WHAT THE EXERCISE ASKS ▸ Where does the word "Given" occur in the data below? Copy each line that holds it.

DATA SUPPLIED ▸
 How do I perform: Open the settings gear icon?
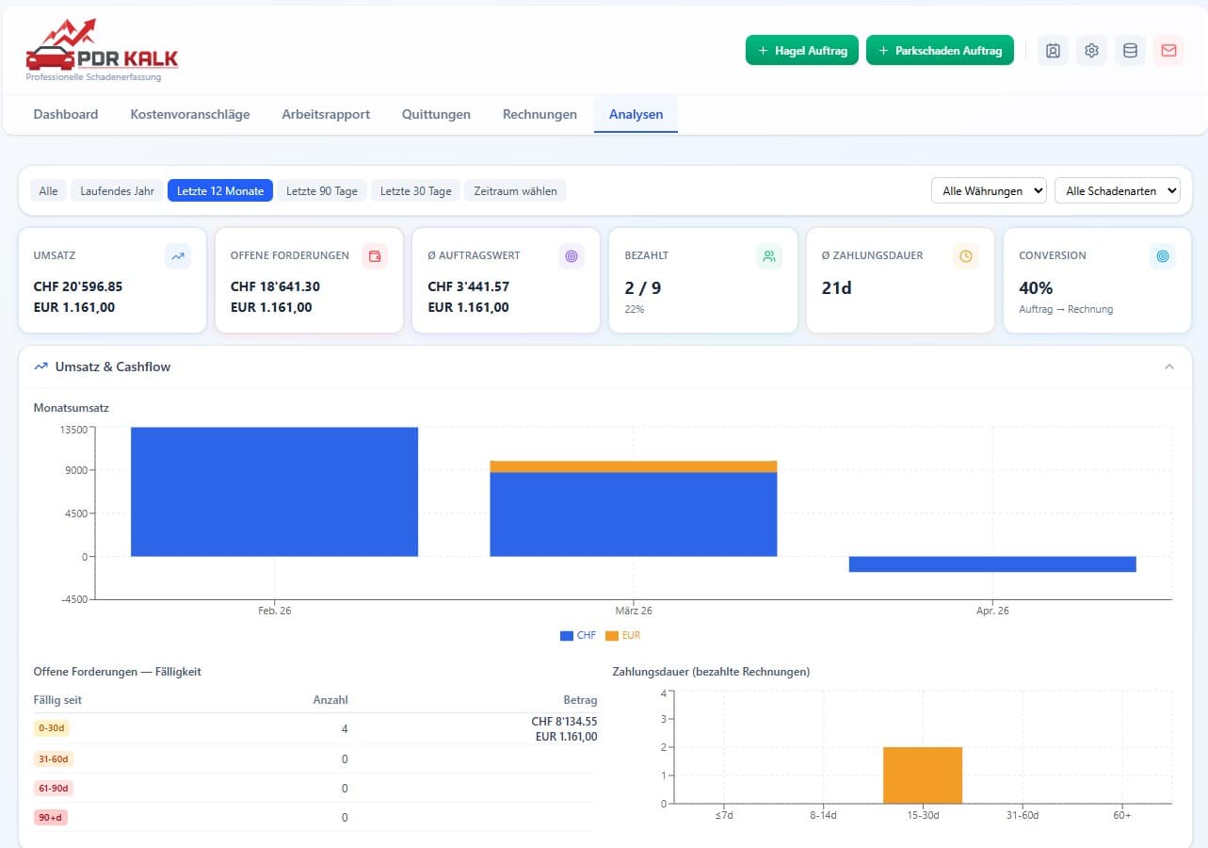pos(1091,50)
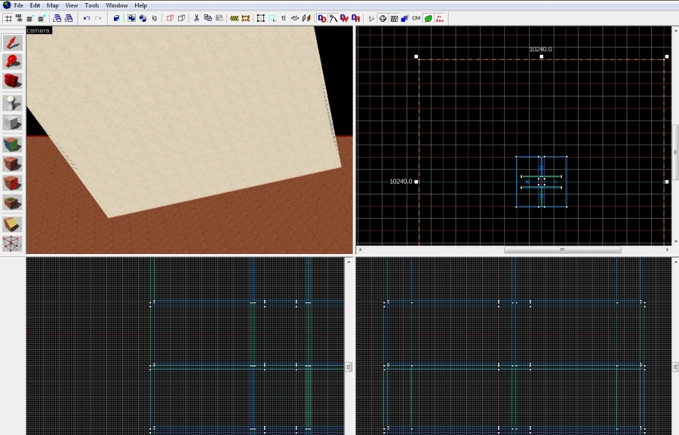Click the CM collision model button
The image size is (679, 435).
[x=416, y=18]
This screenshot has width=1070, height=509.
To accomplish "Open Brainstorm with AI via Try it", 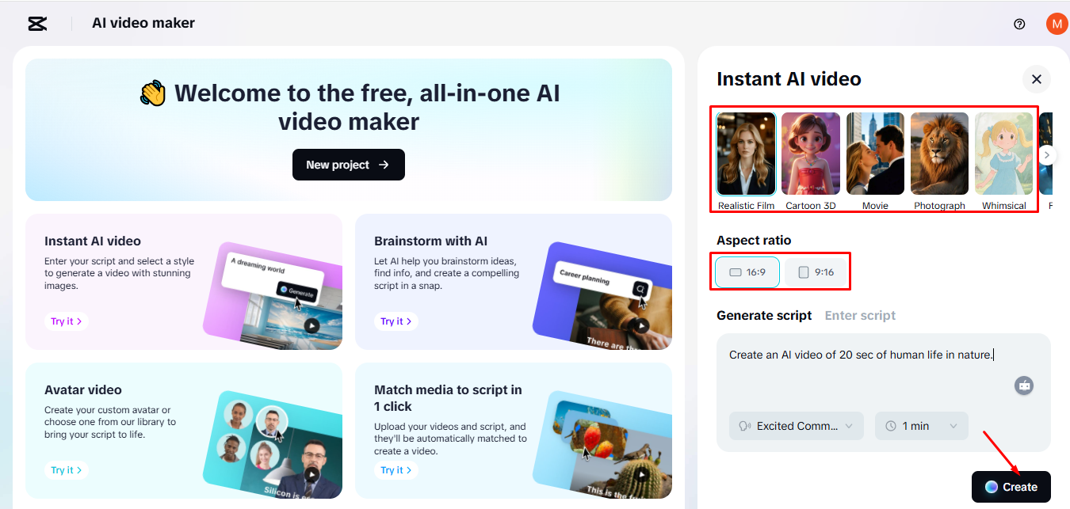I will [x=396, y=321].
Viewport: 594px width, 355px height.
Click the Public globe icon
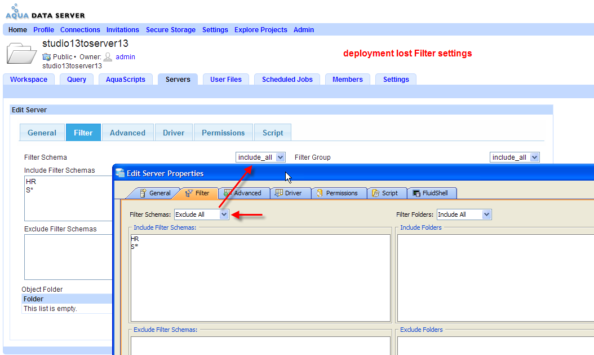coord(47,56)
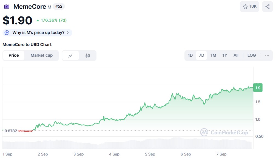The height and width of the screenshot is (158, 276).
Task: Select the 1D timeframe button
Action: pos(190,55)
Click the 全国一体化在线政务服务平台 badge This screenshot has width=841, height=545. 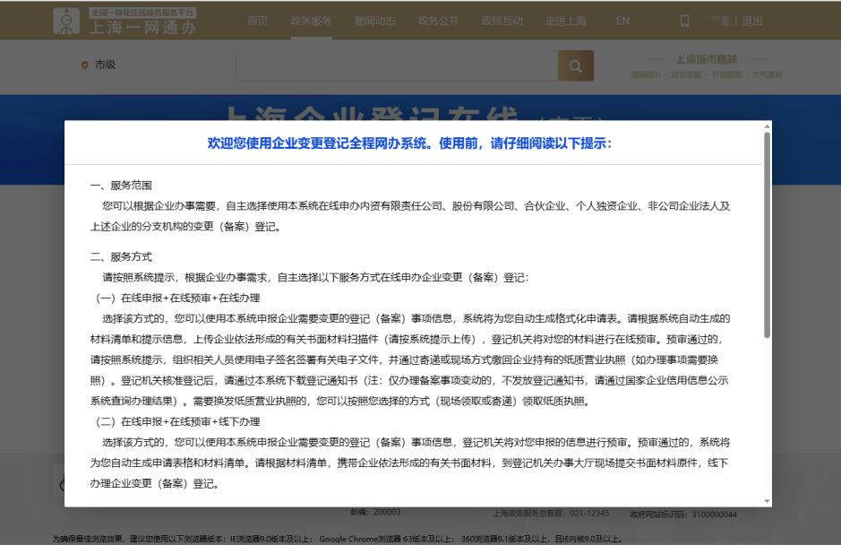tap(143, 13)
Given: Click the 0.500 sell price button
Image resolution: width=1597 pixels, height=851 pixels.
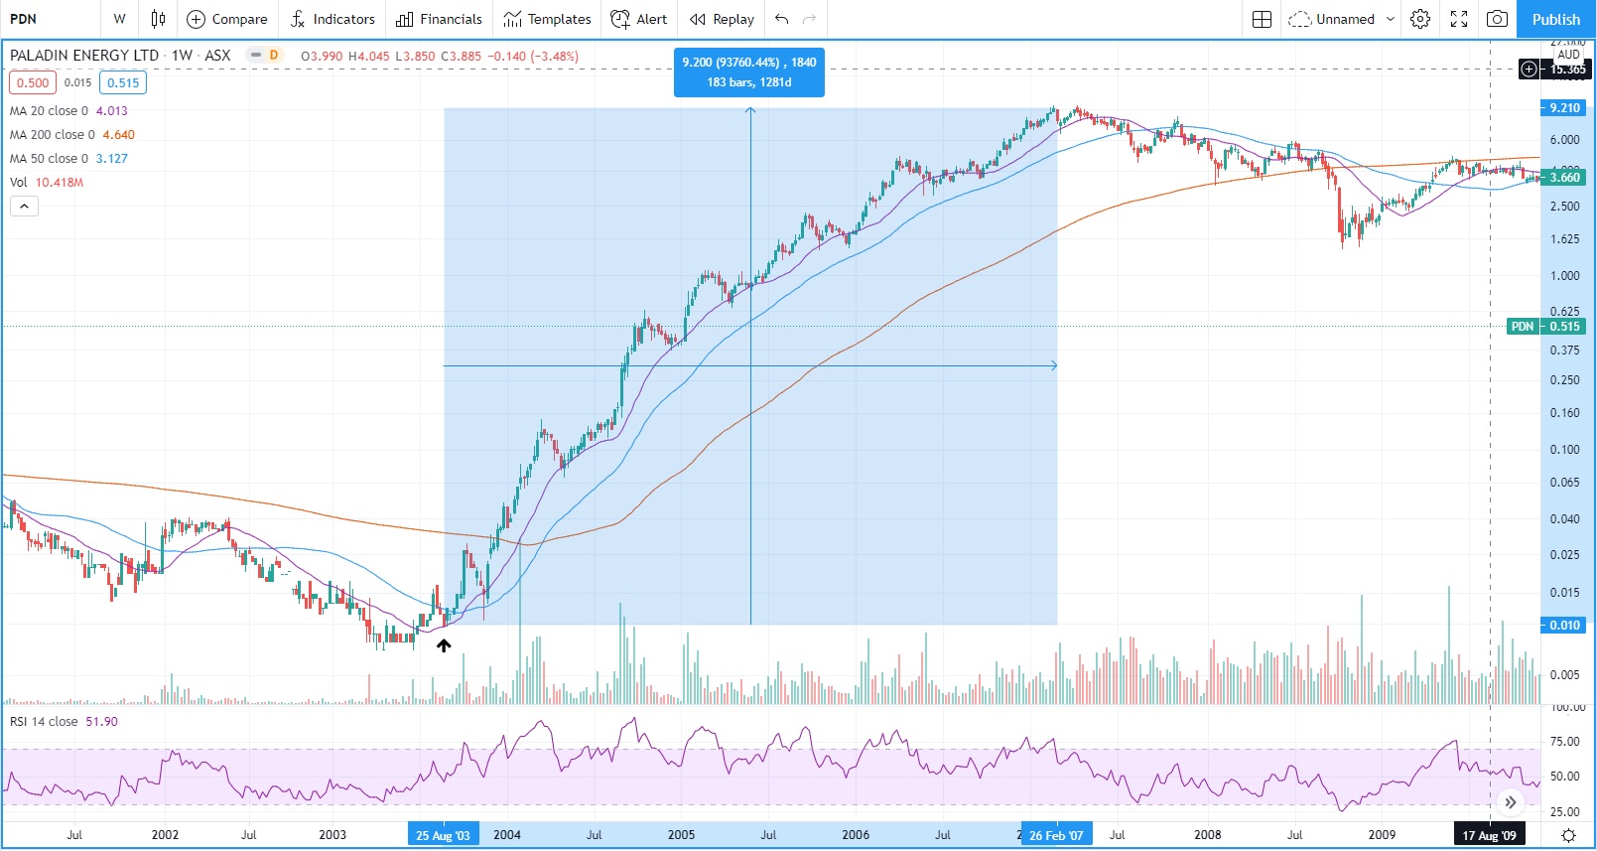Looking at the screenshot, I should [x=33, y=83].
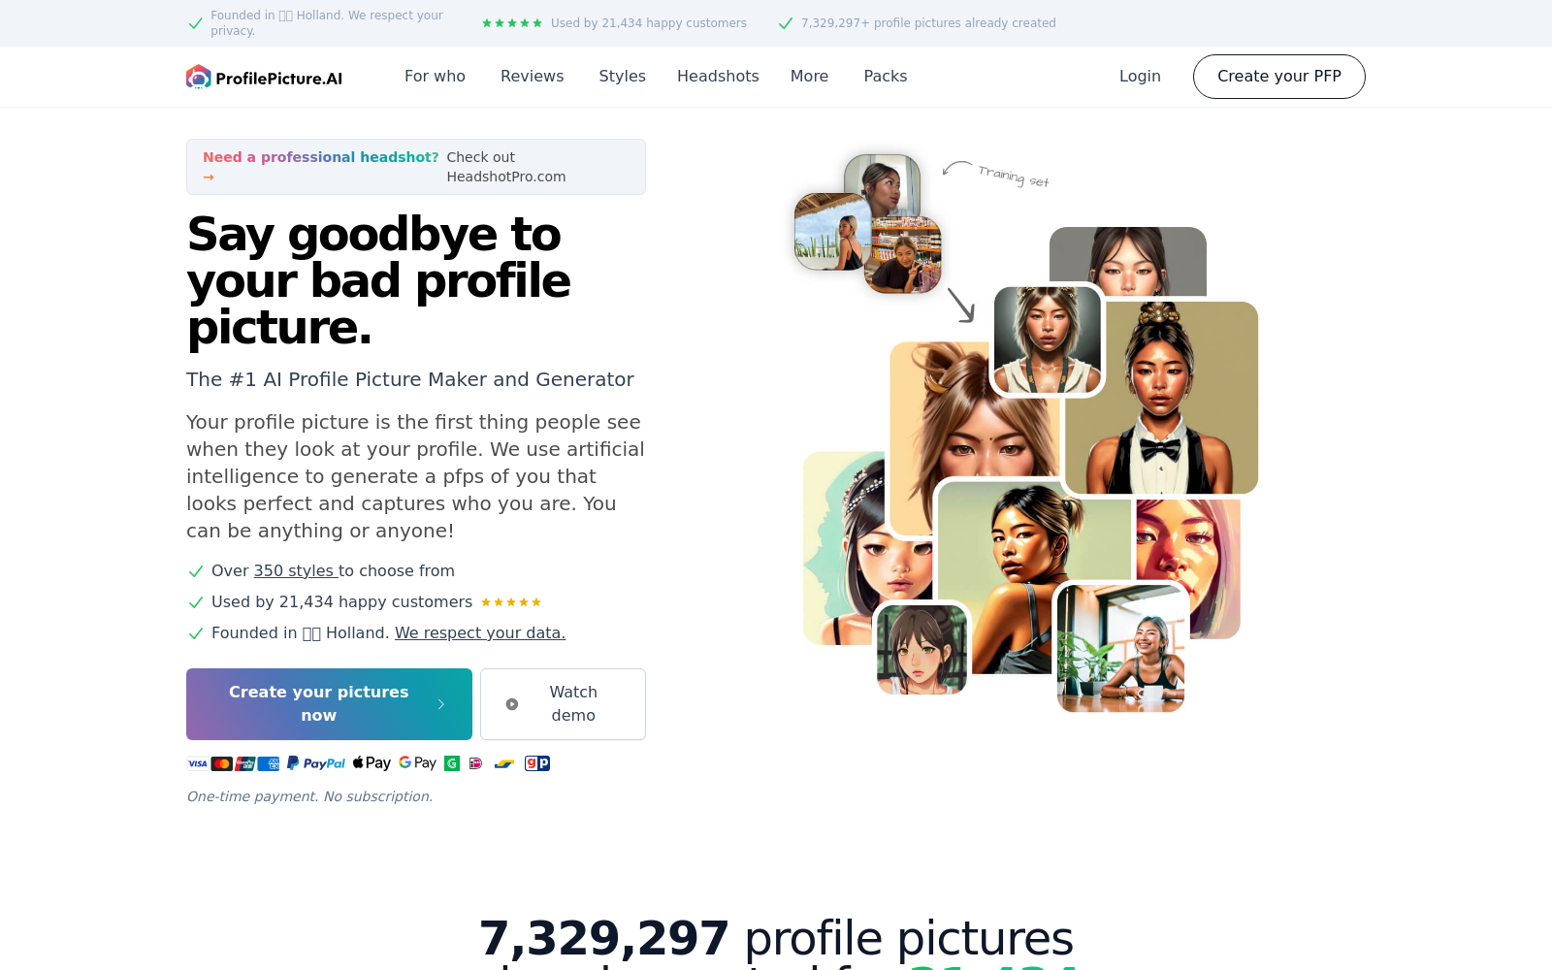Open the 350 styles link

point(296,570)
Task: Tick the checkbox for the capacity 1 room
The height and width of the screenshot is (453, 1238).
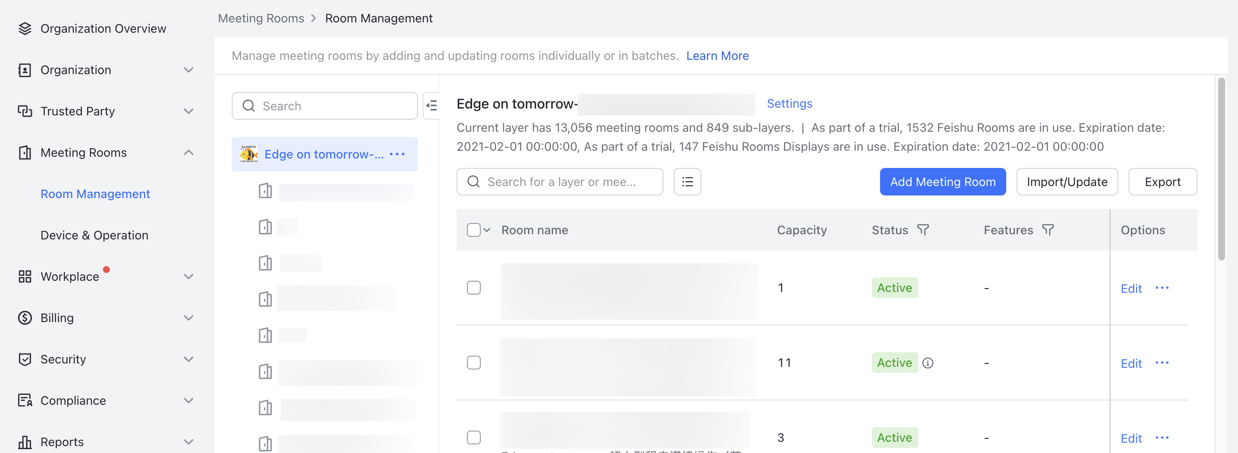Action: (473, 288)
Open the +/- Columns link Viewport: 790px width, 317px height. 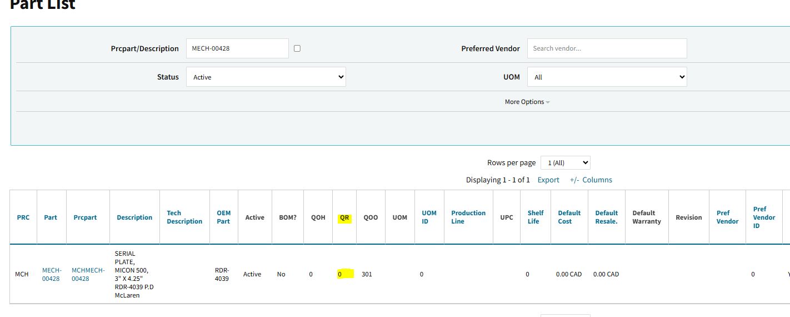(591, 180)
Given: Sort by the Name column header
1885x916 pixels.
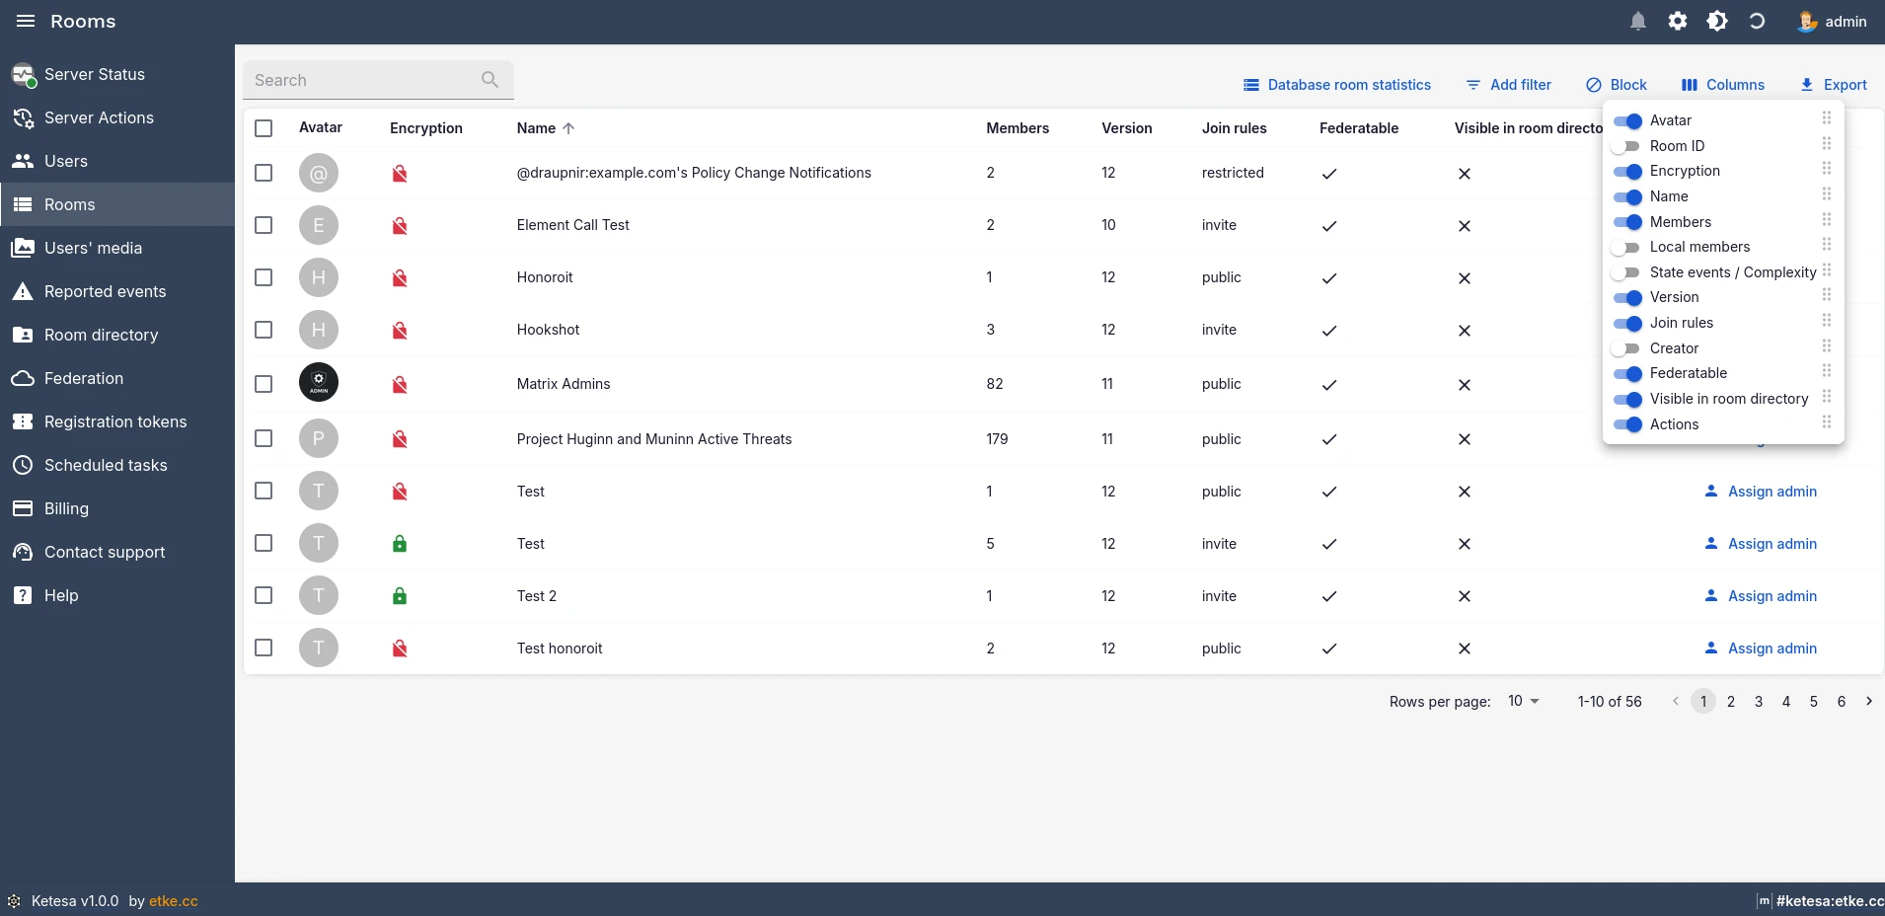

RESULT OF THIS EXERCISE ▸
Given: Click the 0.500 sell price button
Given: Sort by the Name column header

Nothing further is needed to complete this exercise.